■ Exercise directions: Select from the records below every line that has the word "Toggle" in it.
□ □ □ □ □
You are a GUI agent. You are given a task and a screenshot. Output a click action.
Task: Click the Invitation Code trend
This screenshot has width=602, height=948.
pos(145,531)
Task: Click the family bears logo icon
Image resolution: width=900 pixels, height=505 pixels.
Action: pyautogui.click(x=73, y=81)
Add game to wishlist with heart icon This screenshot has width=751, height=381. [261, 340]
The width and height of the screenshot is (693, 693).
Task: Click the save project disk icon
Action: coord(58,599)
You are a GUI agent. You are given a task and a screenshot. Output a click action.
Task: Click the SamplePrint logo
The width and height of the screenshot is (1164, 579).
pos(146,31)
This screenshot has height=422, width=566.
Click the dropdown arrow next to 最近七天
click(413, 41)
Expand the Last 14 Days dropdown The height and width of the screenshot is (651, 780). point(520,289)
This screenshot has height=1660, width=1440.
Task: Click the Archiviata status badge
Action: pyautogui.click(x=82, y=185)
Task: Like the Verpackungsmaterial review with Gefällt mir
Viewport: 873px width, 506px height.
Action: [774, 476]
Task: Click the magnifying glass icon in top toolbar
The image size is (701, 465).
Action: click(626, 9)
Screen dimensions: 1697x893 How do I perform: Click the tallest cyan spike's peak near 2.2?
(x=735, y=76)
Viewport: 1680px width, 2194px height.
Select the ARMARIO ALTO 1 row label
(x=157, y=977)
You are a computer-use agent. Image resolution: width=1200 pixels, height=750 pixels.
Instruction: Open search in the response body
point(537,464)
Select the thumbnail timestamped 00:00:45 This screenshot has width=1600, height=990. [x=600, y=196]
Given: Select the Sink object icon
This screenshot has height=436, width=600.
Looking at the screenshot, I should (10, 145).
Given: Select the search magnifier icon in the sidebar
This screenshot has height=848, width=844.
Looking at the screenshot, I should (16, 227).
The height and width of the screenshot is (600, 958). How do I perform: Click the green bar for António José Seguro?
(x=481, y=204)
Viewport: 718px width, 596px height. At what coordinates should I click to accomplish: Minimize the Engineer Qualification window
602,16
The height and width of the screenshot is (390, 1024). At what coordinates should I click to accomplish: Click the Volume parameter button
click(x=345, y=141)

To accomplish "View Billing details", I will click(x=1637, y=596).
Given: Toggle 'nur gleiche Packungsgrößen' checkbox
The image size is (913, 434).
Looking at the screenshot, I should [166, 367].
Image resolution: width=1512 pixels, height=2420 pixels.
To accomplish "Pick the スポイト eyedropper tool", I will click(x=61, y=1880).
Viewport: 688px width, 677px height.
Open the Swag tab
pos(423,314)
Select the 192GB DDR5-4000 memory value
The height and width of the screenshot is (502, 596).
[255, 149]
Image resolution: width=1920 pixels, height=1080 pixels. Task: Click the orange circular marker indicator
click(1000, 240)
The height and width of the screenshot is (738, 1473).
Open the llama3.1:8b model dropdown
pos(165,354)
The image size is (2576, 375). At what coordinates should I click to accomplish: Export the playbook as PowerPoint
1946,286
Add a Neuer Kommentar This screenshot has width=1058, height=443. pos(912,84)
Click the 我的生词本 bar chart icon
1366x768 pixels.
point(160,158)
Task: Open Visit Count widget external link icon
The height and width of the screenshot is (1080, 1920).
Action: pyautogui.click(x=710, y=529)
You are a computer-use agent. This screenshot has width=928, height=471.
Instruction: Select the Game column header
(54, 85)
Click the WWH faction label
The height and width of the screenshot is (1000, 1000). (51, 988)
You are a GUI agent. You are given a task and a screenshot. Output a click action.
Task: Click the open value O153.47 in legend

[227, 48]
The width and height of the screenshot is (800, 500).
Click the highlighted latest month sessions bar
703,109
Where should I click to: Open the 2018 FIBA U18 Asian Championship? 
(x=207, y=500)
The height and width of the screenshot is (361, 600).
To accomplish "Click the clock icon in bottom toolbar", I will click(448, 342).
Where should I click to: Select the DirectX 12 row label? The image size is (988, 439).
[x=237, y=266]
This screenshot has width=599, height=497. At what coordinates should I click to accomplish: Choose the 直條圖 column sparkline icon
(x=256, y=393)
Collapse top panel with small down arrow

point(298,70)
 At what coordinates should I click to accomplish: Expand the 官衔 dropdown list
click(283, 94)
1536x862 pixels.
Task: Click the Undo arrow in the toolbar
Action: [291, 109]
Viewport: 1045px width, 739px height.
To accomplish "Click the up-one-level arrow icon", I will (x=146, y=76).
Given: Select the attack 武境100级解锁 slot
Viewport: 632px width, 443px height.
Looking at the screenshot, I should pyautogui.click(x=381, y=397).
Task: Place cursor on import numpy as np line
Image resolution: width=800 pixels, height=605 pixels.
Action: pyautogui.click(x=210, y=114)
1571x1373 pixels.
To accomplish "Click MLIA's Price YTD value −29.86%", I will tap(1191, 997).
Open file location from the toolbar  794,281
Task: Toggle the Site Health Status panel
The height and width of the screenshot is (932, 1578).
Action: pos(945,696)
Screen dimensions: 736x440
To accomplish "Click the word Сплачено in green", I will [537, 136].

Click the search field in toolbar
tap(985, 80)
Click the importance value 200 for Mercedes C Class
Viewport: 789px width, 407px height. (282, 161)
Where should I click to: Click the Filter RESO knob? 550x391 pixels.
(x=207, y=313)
□ □ □ □ □
■ Answer space:
Given: Toggle 'nur gleiche Packungsgrößen' checkbox
Task: Toggle the Site Health Status panel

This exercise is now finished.